InfoMoney: Como essas duas abordagens impactariam os esforços do Federal Reserve para trazer a inflação à meta de 2%? Alguma dessas administrações colocaria o Fed sob pressão?
Paulo Gitz:
Quem daria mais trabalho para o Fed? Seria o partido republicano, porque o efeito recessivo dos impostos democratas traria a inflação para um patamar mais baixo. Um governo republicano seria mais desafiador para o Fed.
Apesar das críticas, a independência do Fed é maior do que qualquer tipo de ataque – e certamente virão ataques. Não imagino que Trump mudaria sua postura com relação a [Jerome] Powell, embora seu histórico seja de crítica a ele. Tenho dúvidas se Powell continuaria. Ele teria mais dois anos como presidente do Fed.
InfoMoney: Qual impacto essas duas abordagens fiscais poderiam ter sobre a bolsa de valores?
Paulo Gitz:
Como ex-trader, tenho o hábito de observar o que o mercado está dizendo. As taxas das Treasuries subindo nas últimas cinco das seis semanas, enquanto as chances de Trump sobem tanto no mercado de apostas, como nas pesquisas, mostram que o mercado acredita que Trump seria ruim para o déficit. Mas eu acredito que talvez não seja bem assim.
O mercado segue algumas regras de bolso. Um exemplo: historicamente, o setor de defesa ia bem quando os republicanos ganhavam; ia mal quando os democratas ganhavam. Isso mudou neste ciclo eleitoral. Muitos republicanos votaram contra pacotes de ajuda à Ucrânia, e Trump não é favorável a esses envios.
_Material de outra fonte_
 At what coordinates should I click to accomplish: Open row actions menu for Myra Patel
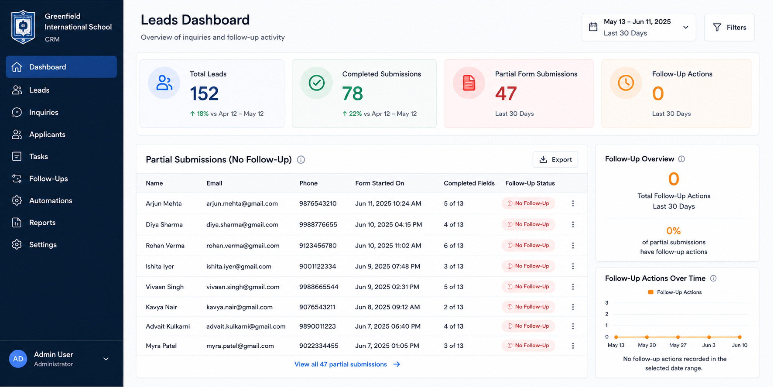pyautogui.click(x=573, y=346)
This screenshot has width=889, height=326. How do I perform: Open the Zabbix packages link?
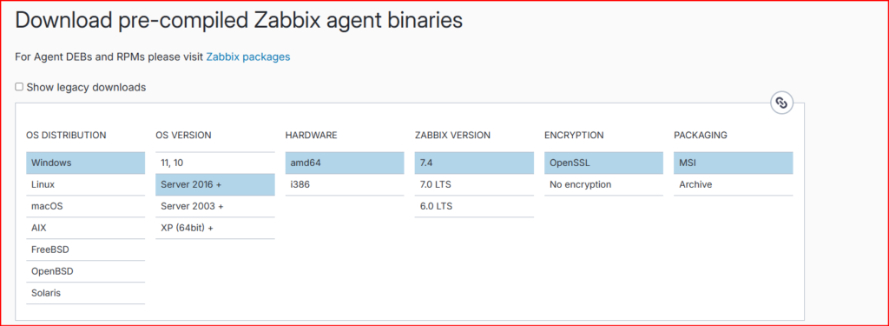247,57
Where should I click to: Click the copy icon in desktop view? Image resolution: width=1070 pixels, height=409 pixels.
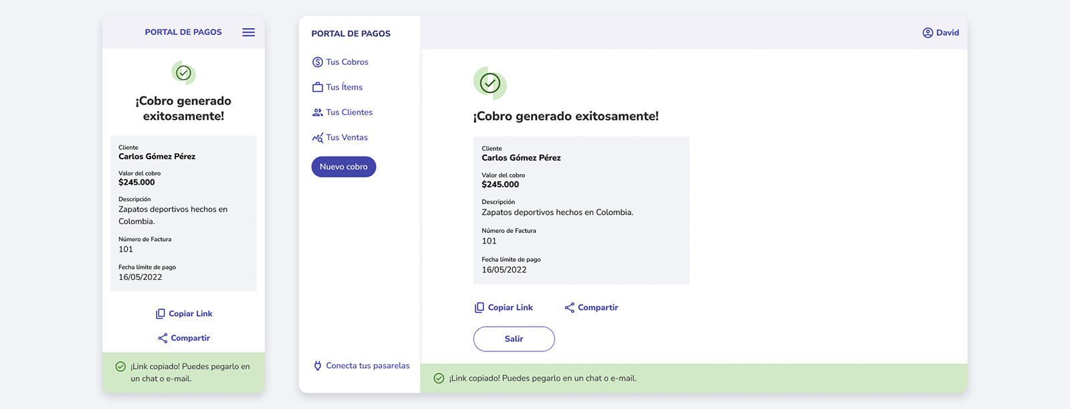479,308
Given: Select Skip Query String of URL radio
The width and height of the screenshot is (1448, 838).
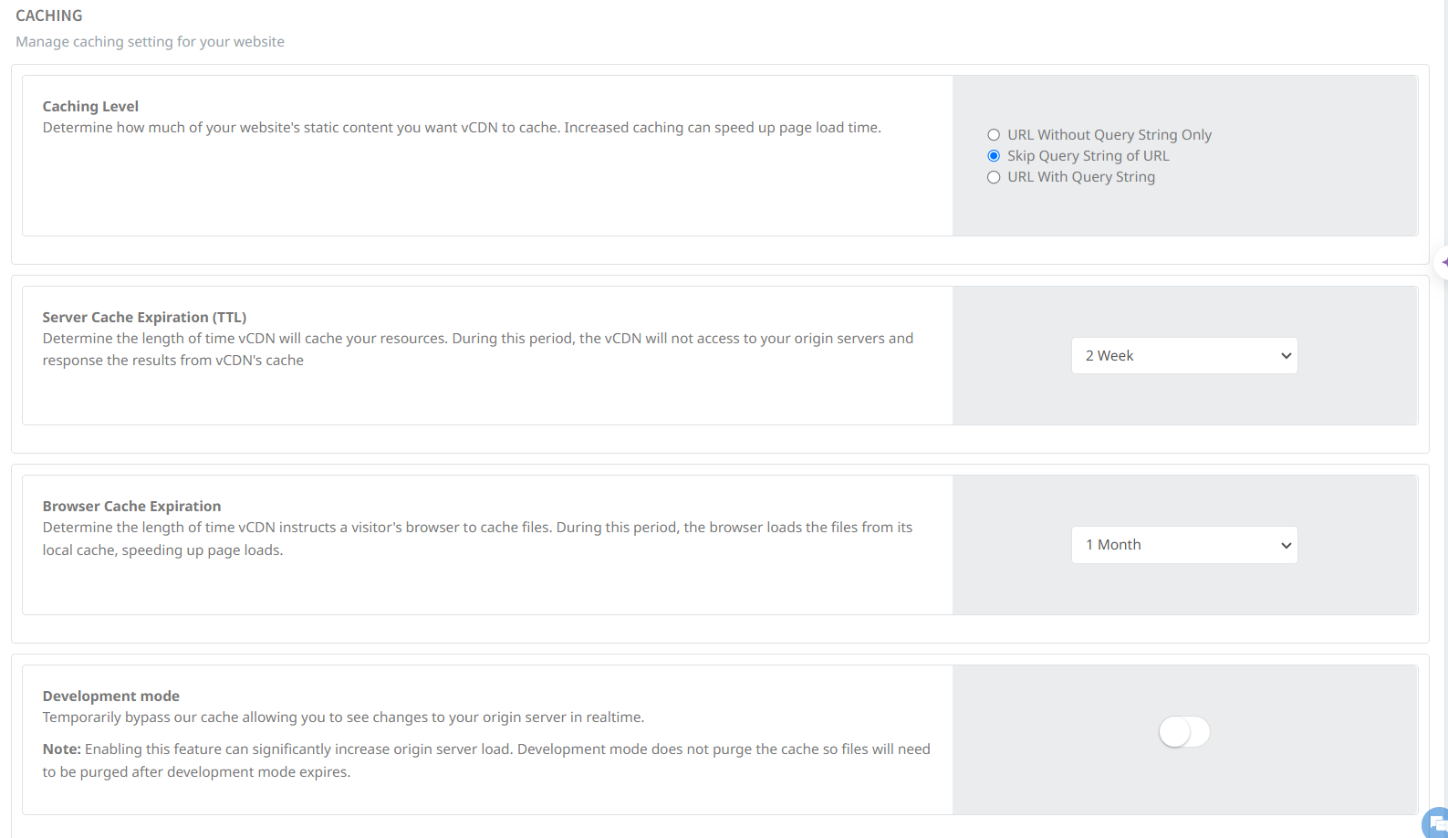Looking at the screenshot, I should point(994,156).
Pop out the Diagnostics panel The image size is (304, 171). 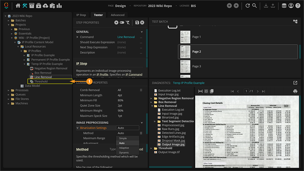(x=295, y=83)
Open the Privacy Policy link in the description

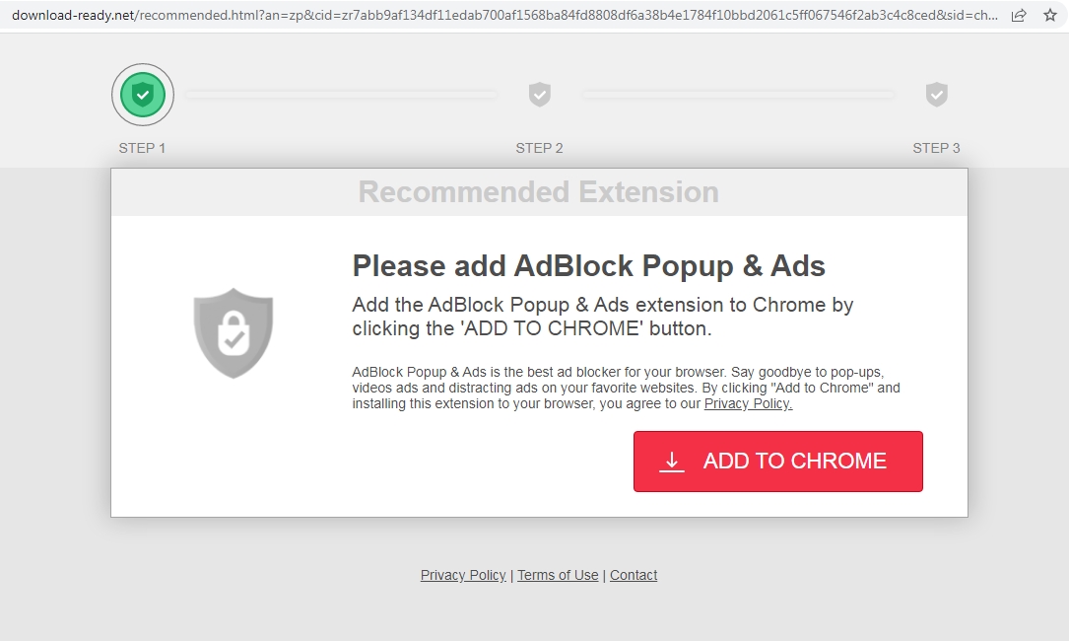[748, 403]
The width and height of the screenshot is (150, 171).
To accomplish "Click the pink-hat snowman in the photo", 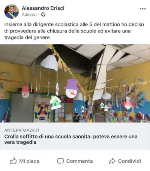I will click(x=26, y=92).
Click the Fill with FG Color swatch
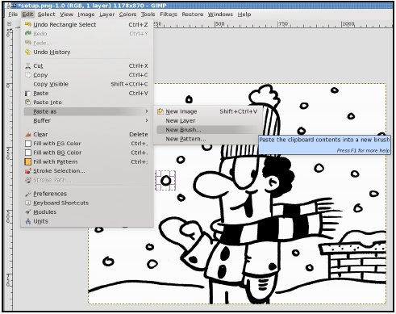 click(28, 144)
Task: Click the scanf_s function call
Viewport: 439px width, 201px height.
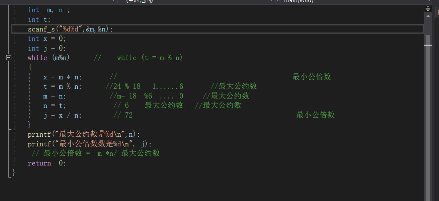Action: click(x=41, y=29)
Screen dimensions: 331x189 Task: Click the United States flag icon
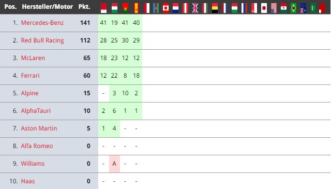(274, 8)
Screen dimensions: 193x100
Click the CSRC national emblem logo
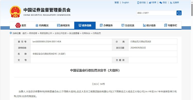point(15,12)
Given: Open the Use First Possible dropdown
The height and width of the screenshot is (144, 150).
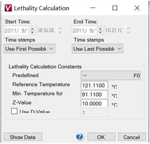Looking at the screenshot, I should (30, 49).
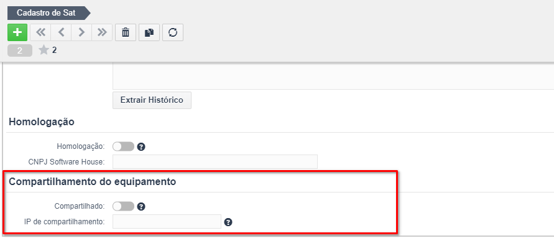Viewport: 554px width, 238px height.
Task: Click inside the history text area
Action: pos(333,76)
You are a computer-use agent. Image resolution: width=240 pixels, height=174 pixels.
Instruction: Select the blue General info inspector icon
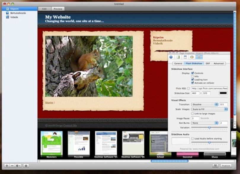[x=171, y=57]
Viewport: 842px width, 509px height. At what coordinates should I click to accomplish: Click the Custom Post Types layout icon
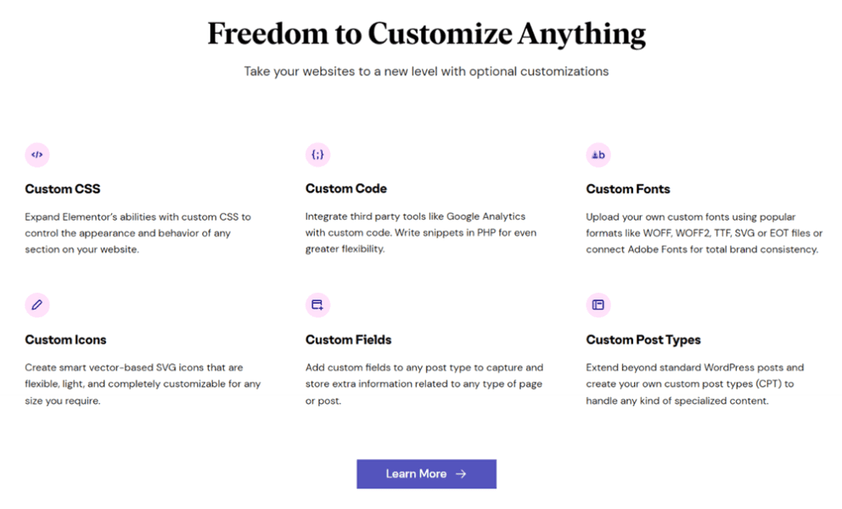click(x=598, y=305)
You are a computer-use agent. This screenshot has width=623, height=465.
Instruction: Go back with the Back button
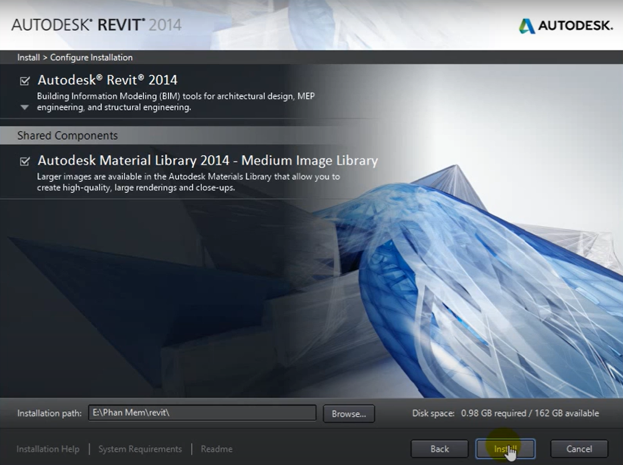[439, 449]
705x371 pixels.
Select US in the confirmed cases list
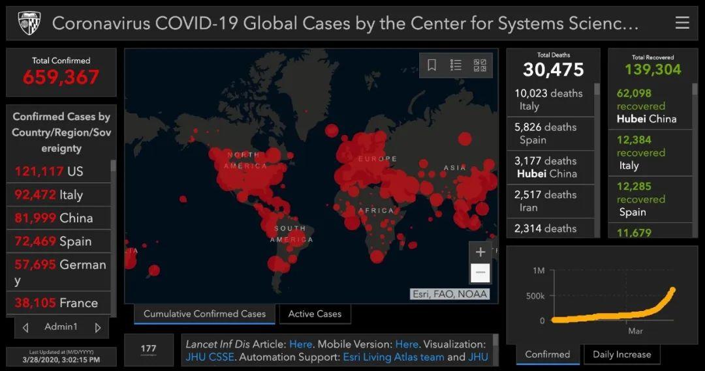pos(59,171)
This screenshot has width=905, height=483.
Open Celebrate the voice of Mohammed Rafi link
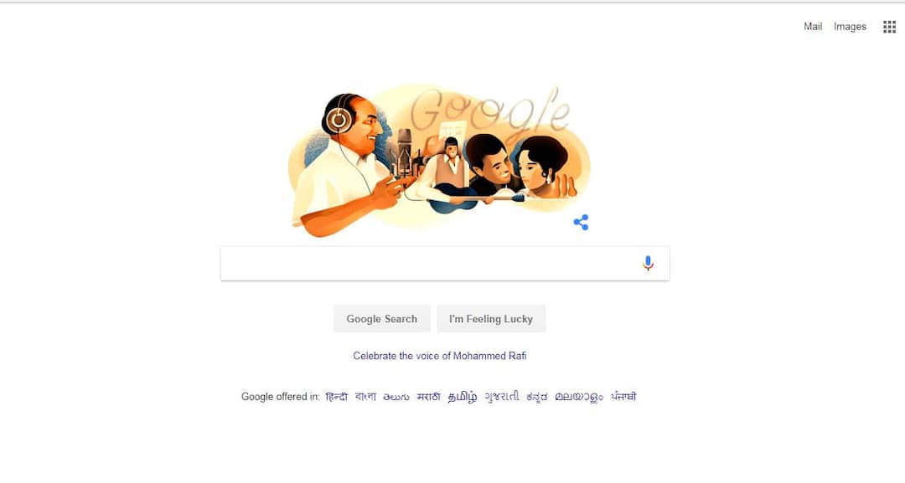click(x=440, y=356)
Essa correlação mudou.
InfoMoney: Qual é o cenário mais provável para a eleição presidencial americana, e como ele pode impactar os mercados?
Paulo Gitz:
Das três eleições que disputou, Trump nunca esteve praticamente empatado no voto popular e à frente em todos os “swing-states”. Estamos considerando o cenário de Trump vitorioso. O mercado acredita que cortes de impostos e desregulamentação aumentariam os lucros das empresas.
Se Trump ganhar, seria o mercado para cima, diferentemente de 2016? Tenho minhas dúvidas. Setores como o financeiro, que se beneficiariam de um crescimento liderado pelo setor privado, provavelmente seriam os mais beneficiados.
Por outro lado, para grandes empresas de tecnologia, Trump não seria um bom presidente. Tanto Trump quanto o vice-presidente J.D. Vance não são favoráveis aos monopólios tecnológicos, o que poderia pressionar o S&P, já que as ações de tecnologia pesam bastante no índice.